All of the international affairs schools talk about training future leaders in the public, private, and non-profit sectors. How will graduates of these programs navigate a world replete with disruption in the coming decades, not just from pandemics, but from climate change, supply chain fragility, artificial intelligence, and threats to critical infrastructure? Society needs professionals who have the knowledge and skills to manage risk, as we all better understand.
While research faculty are knowledge producers, professionals in government or business are knowledge consumers, and international affairs schools are in the business of creating more savvy knowledge consumers. Graduates don’t need to be economists, but they need to be able to read the Wall Street Journal and the Financial Times. They don’t need to have served in the military services or as intelligence analysts, but they need to be able to understand what military and intelligence professionals are telling them. And they don’t need to be epidemiologists; but as we now know, they need to be able to make sense of what epidemiologists are saying.
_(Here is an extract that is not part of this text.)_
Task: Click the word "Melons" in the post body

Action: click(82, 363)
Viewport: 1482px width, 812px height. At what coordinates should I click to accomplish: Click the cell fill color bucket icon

After 9/11, students flocked to international affairs schools because they wanted to make a difference. Nearly all of the deans I spoke to in May reported applications and deposits for enrollments at numbers much higher than last year. This could simply be the traditional countercyclical phenomenon of students pursuing graduate school when jobs are hard to come by. And it makes sense for students to pursue those degrees now if they are able, so that they have a master’s degree by the time the economy rebounds. And none of the deans has a firm grasp on how many students will actually enroll if classes are all online. But the interest international affairs schools are seeing in their graduate programs might also be because now is a moment when individuals want to go into the field to make a difference in a world that needs all hands on deck. If they do make the decision to go to graduate school, programs need to be equipped to deliver the education students will need to be successful in the radically altered post-pandemic world into which they will graduate.